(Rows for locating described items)

************

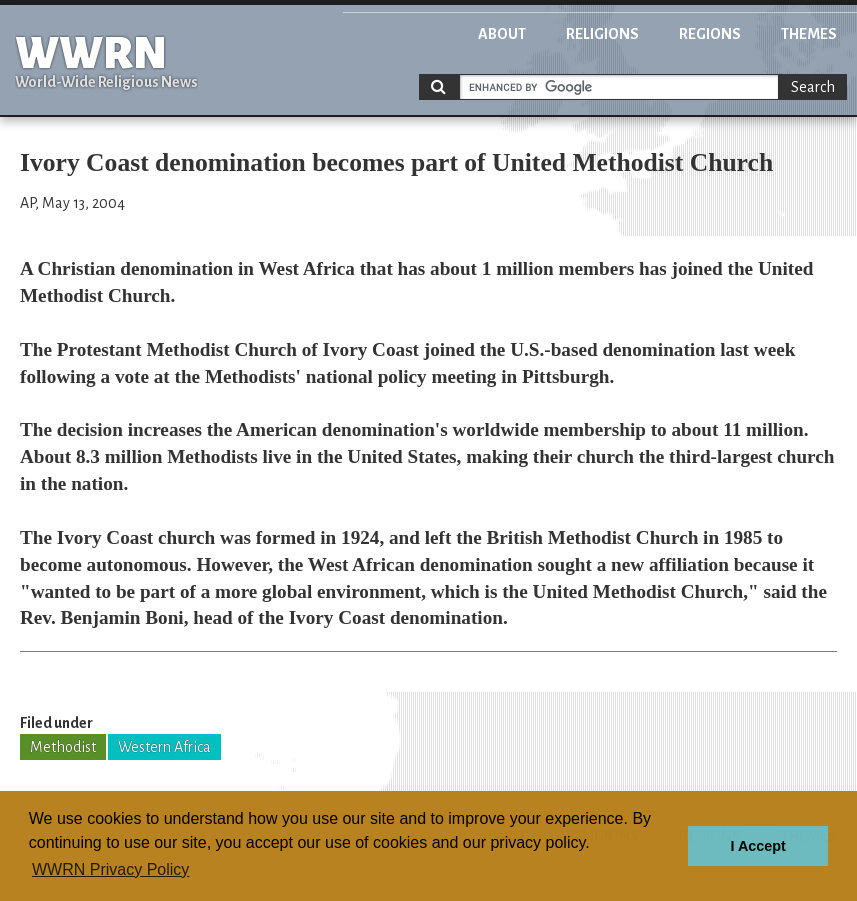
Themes (809, 34)
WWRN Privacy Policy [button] (110, 869)
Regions (710, 34)
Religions (602, 34)
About (502, 34)
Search (813, 87)
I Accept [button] (757, 846)
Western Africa (164, 747)
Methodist (63, 747)
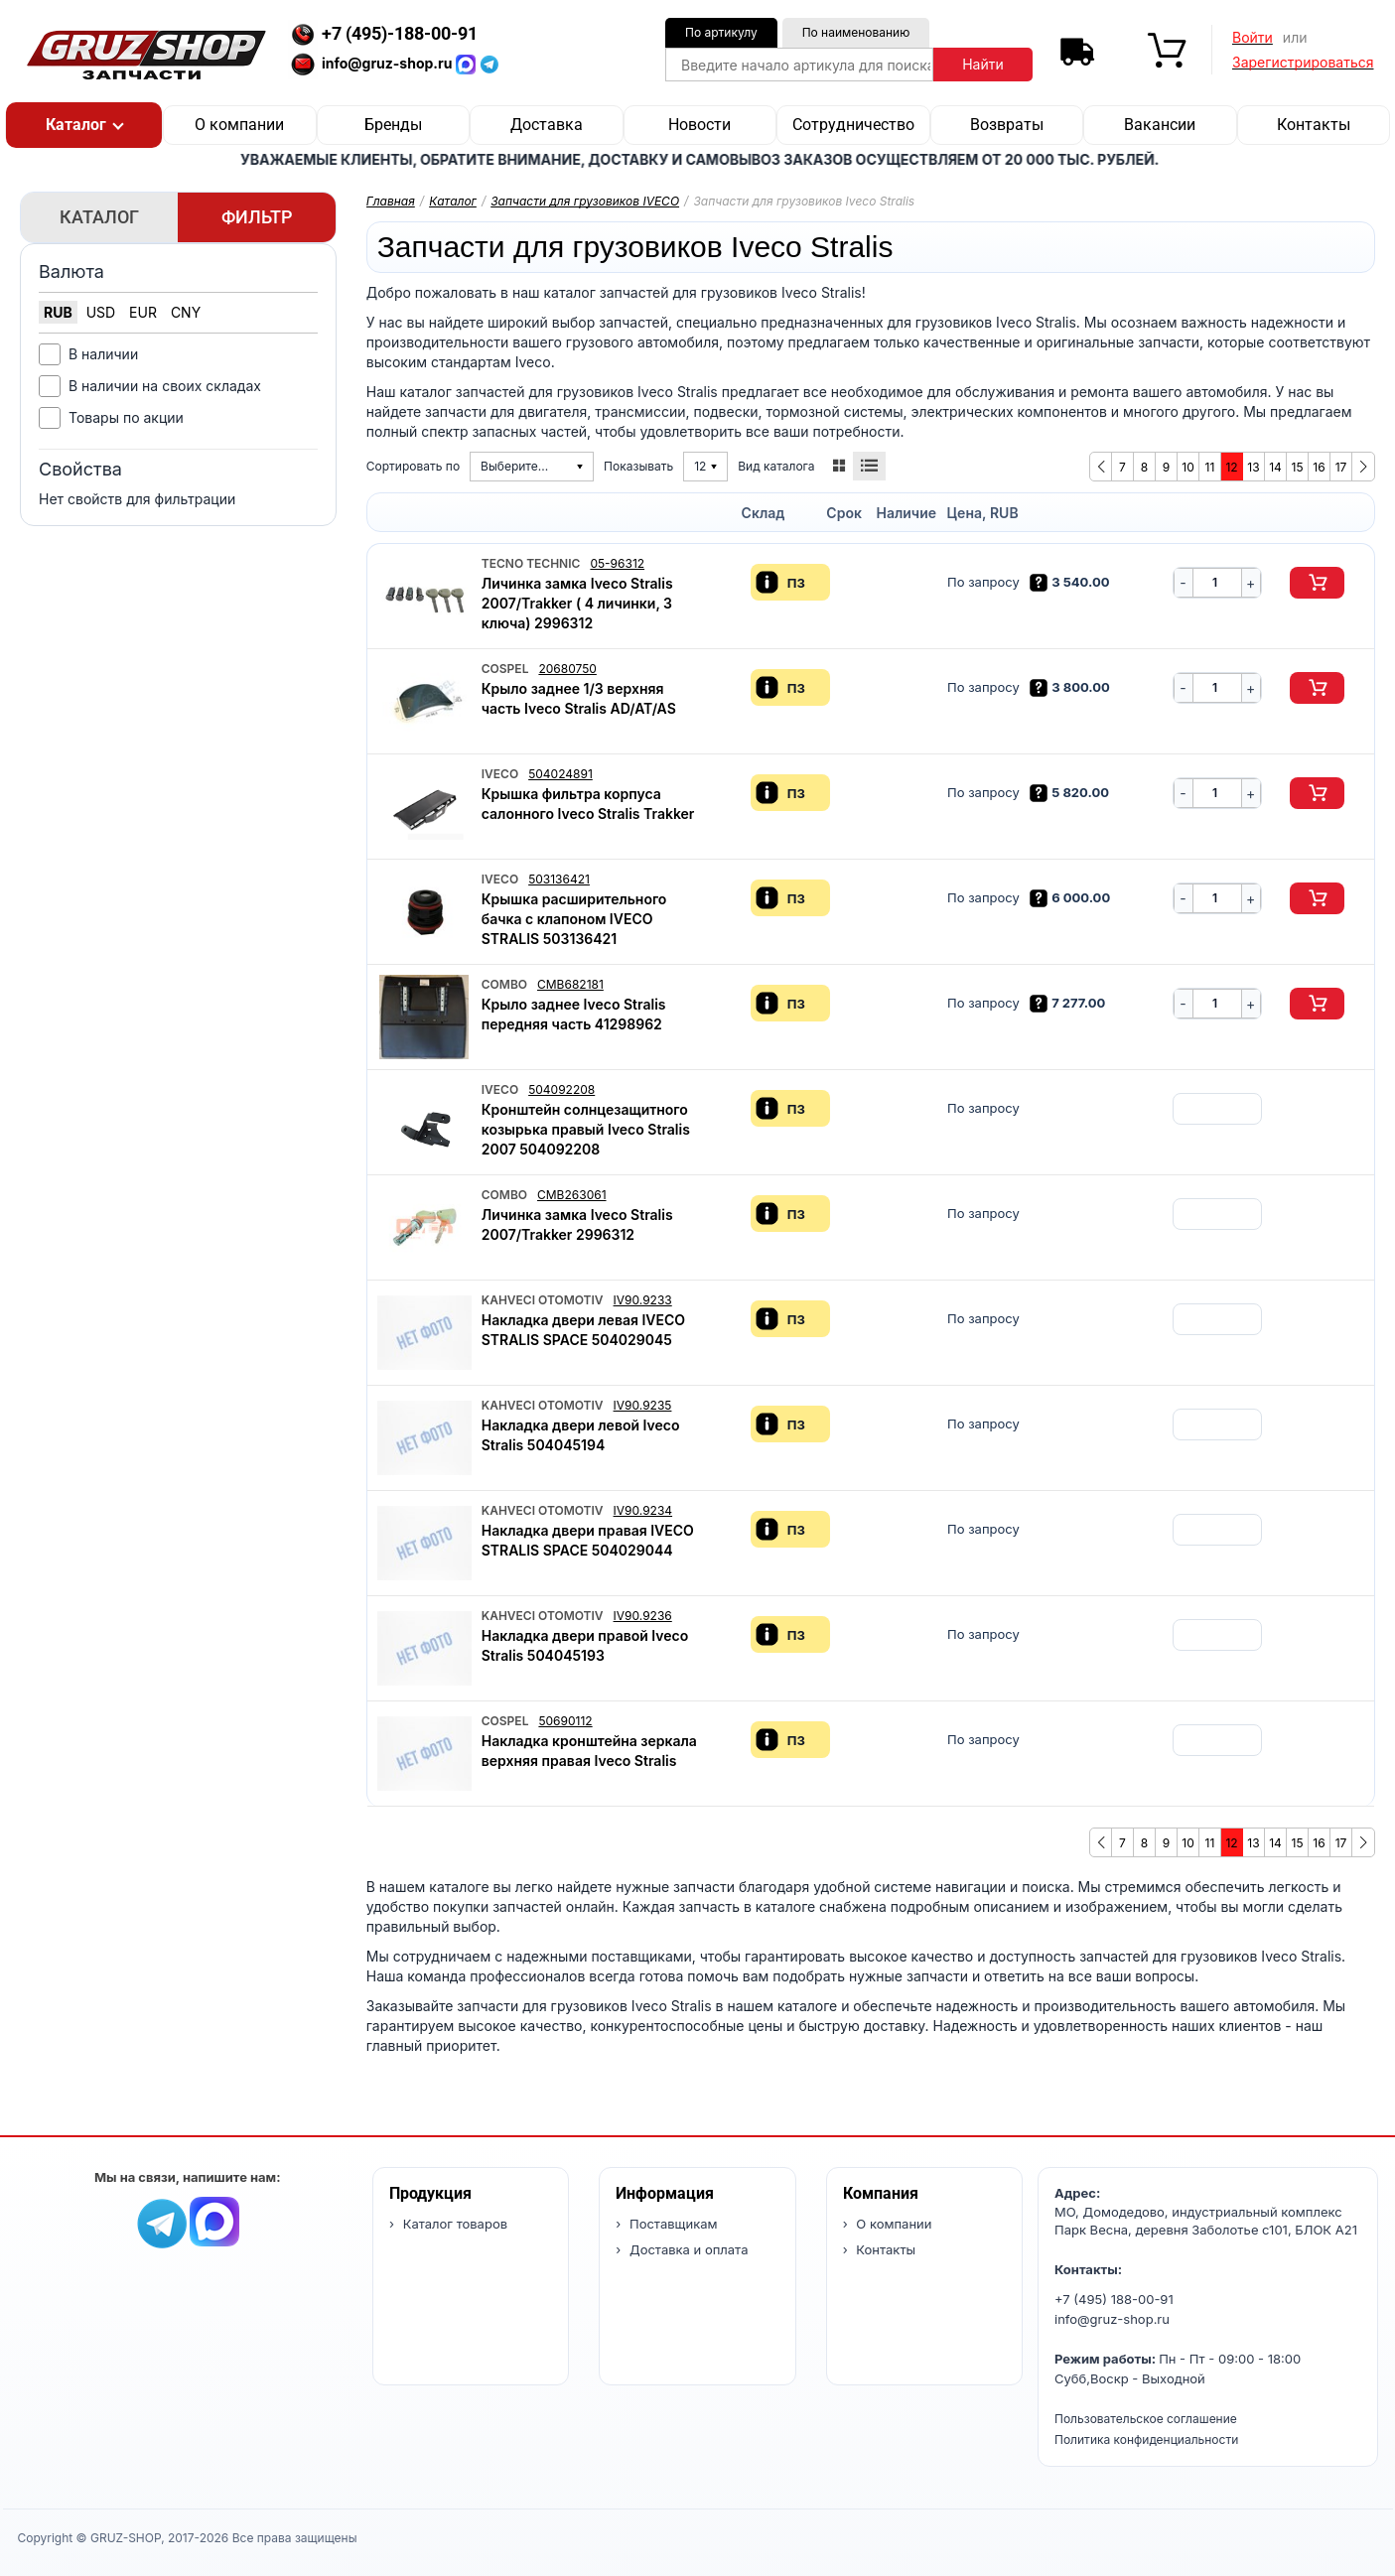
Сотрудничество (853, 124)
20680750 (567, 668)
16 (1319, 467)
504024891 (560, 773)
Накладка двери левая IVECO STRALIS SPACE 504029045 (583, 1329)
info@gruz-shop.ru (1112, 2319)
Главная (390, 201)
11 (1210, 467)
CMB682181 (570, 984)
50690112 (565, 1720)
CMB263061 (572, 1194)
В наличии (103, 353)
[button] (84, 125)
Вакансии (1159, 124)
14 (1275, 467)
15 (1298, 467)
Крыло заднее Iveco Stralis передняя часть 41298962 (574, 1014)
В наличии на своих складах (165, 385)
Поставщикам (671, 2224)
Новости (699, 124)
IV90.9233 (643, 1299)
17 (1341, 467)
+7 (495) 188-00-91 (1114, 2299)
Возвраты (1007, 124)
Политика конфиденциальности (1146, 2439)
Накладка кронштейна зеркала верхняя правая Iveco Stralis (589, 1750)
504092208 (561, 1089)
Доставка (546, 124)
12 (1231, 467)
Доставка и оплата (687, 2249)
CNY (186, 312)
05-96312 (617, 563)
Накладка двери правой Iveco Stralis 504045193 (585, 1645)
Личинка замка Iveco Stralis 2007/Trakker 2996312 (577, 1224)
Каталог (453, 201)
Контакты (1313, 124)
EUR (143, 312)
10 (1187, 467)
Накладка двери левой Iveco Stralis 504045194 (581, 1435)
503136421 (559, 879)
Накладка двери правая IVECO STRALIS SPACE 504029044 (588, 1540)
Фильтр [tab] (256, 216)
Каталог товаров (453, 2224)
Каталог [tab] (99, 216)
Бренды (393, 124)
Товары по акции (126, 417)
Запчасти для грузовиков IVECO (584, 201)
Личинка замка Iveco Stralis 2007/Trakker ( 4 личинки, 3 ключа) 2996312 (577, 603)
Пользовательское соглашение (1145, 2418)
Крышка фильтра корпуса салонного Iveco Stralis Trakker (588, 803)
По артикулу (721, 32)
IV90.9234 (643, 1510)
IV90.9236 (643, 1615)
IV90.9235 (643, 1405)
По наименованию (856, 32)
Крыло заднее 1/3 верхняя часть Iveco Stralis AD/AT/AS (579, 698)
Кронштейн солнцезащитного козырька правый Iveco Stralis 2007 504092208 (586, 1129)
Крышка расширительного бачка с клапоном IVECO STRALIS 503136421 (574, 918)
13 (1253, 467)
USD (101, 312)
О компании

************

Could you pull out, word for word, the lines starting with the one that contains "504092208 (561, 1089)" and going on through the one that contains "IV90.9236 (643, 1615)", with both of those lines included?

> TASK ANSWER
504092208 (561, 1089)
Доставка (546, 124)
12 (1231, 467)
Доставка и оплата (687, 2249)
CNY (186, 312)
05-96312 (617, 563)
Накладка двери правой Iveco Stralis 504045193 (585, 1645)
Личинка замка Iveco Stralis 2007/Trakker 2996312 (577, 1224)
Каталог (453, 201)
Контакты (1313, 124)
EUR (143, 312)
10 (1187, 467)
Накладка двери левой Iveco Stralis 504045194 (581, 1435)
503136421 (559, 879)
Накладка двери правая IVECO STRALIS SPACE 504029044 (588, 1540)
Фильтр [tab] (256, 216)
Каталог товаров (453, 2224)
Каталог [tab] (99, 216)
Бренды (393, 124)
Товары по акции (126, 417)
Запчасти для грузовиков IVECO (584, 201)
Личинка замка Iveco Stralis 2007/Trakker ( 4 личинки, 3 ключа) 2996312 (577, 603)
Пользовательское соглашение (1145, 2418)
Крышка фильтра корпуса салонного Iveco Stralis Trakker (588, 803)
По артикулу (721, 32)
IV90.9234 (643, 1510)
IV90.9236 (643, 1615)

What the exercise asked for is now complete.